Guest More than 1 year ago
This is a great book. Its really basic and doesn't have any wierd rules to follow.
Guest More than 1 year ago
I ordered this book after reading in the May 2000 issue of the Nutrition Action Health Letter (issued by the Center for Science in the Public Interest, or the 'Food Police') that Volumetrics is 1 of only 6 'acceptable' diet books on the market. Of the 6, Volumetrics is the only book that the CSPI called 'healthy' and had zero complaints about.
Guest More than 1 year ago
For a straight-forward, candid and honest approach to losing weight and maintaining a life-long plan for tasty, healthful eating and manageable exercise, try Volumetrics. The book has no gimmicks or short-term fad approaches. It's layout is logical and easy to follow. Dr. Rolls' advice works for dining out and cooking in.

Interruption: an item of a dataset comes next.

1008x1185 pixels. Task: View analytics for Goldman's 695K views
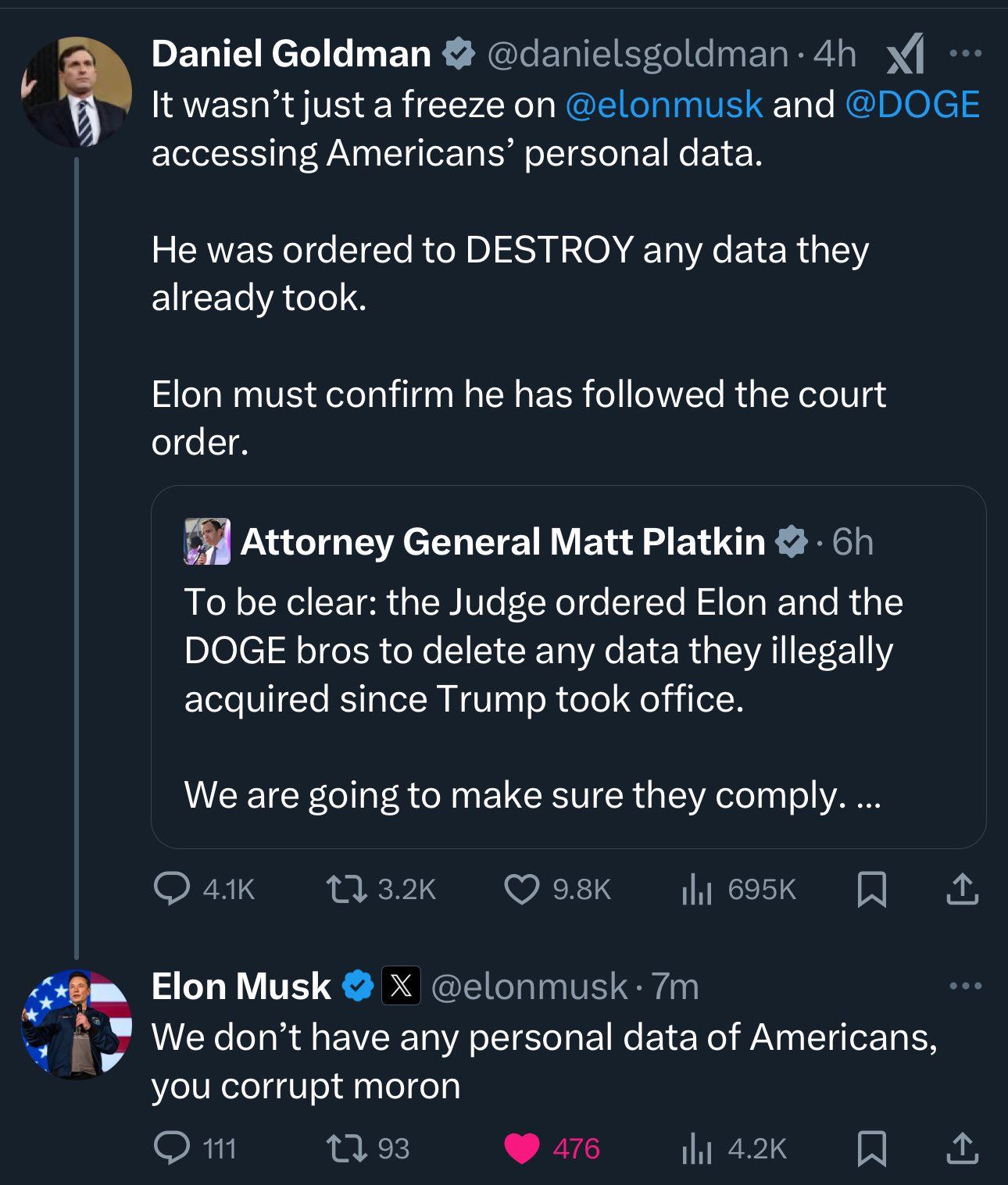coord(697,889)

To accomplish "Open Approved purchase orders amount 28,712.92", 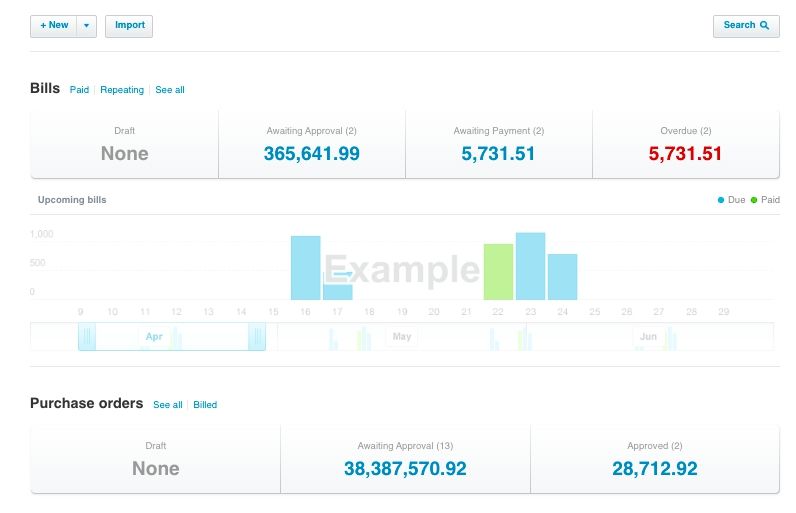I will [x=654, y=468].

The recipes are delicious, simple to prepare and use easy to find ingrediants. Low calorie/high-volume portions really work and are very satisfying making the program easy to maintain and enjoyable.
Guest More than 1 year ago
An excellent book with novel ideas and information based on scientific studies but written in a very readable manner. Can really change the way you think about food and help you loose weight and maintain a healthier lifestyle.
Guest More than 1 year ago
Finally, a weight-management book that is the science-based alternative to all the diet-hype books promoting high-protein and high-fat diets as a means to lose weight. The basic premise of Volumetrics is that research has shown that people tend to eat the same weight of food everyday, regardless of the number of calories it contains. The idea is to lower the number of calories in the food, but not the weight. The book is very easy to read, and offers recipes. It also doesn't claim to be a magic bullet. The authors note the other keys to weight loss--exercising, managing stress, etc. Volumetrics offers easy to follow examples and the recipes don't require special ingredients. It's all 'normal' food. This is a refreshingly honest approach to losing weight and learning better eating habits. A very motivating weight-management book--and long overdue.